Excessive video game playing (even the non- violent ones) are designed to cause addiction. There are many studies showing a decrease in attention, empathy and increase in addiction with excessive electronic use. Electronics also tie children to their parents with an electronic leash, and to friends through social media. Constantly checking your Instagram/Snapchat trying to shore yourself up with likes also fuels anxiety. Dr. Berman said that our kids experience ROMA, the “reality of missing out,” when they see a birthday party they missed plastered on Facebook and Instagram. Retreating to home, away from the school social environment, no longer exists with social media, eroding the protective barrier of home and the outside world.
 
Finally, parents today seem skittish about asserting their parental power and assuming their rightful place as captain of the ship. The parental hierarchy has flip flopped, leaving kids with too much power.
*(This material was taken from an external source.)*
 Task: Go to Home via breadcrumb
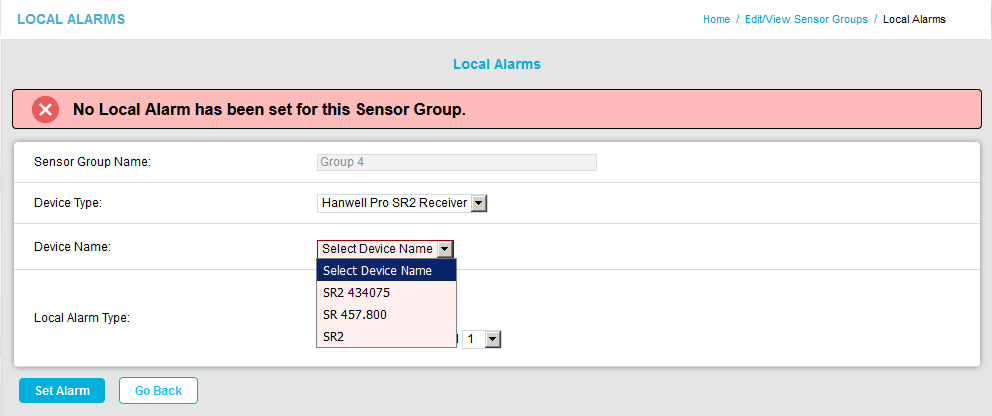pyautogui.click(x=716, y=20)
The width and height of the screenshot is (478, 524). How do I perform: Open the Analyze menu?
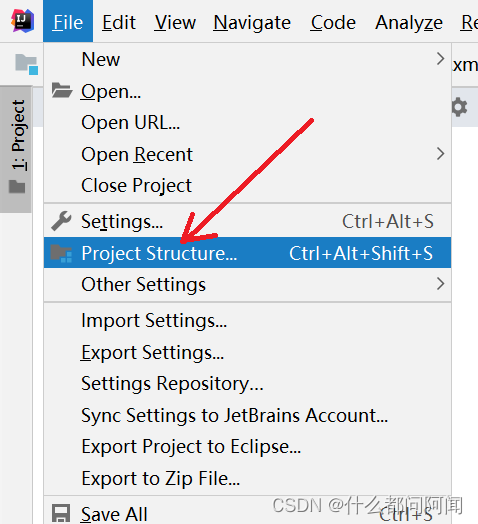point(409,22)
It is unsafe for a child to have that much power. Parents have become their kids’ personal concierge service. What do you want? How? When? Can I fix you something different? Parents seem to be tap dancing faster and faster to please their kids. This also contributes to anxiety, because kids are again not learning distress tolerance.  Children need clear rules, limits, and boundaries to feel safe.
 
What Next?

What can we do, and is it too late? “No! Parents are human and well meaning,” Dr. Berman said. “When there is rupture, follow it with repair. ‘I am so sorry I made a mistake, and I am going to change how we do things moving forward.’”
 
Listen to your children’s problems, but try not to fix them. (We don’t really have the power to fix them anyway.) Phrases like, “tell me more about it,” and ”I so understand how that must feel terrible,” with “I know you will figure it out,“ can be a balm to your child’s discomfort. Validating our children’s feelings is powerful. Everyone, children included, yearns to be seen, known, and truly understood. After hearing your child you can express confidence in their ability to work it out. Give your kids your faith and confidence in them.
 
A good parent should work themselves out of a job. And ultimately, all of us—kids included—want to be understood, not fixed.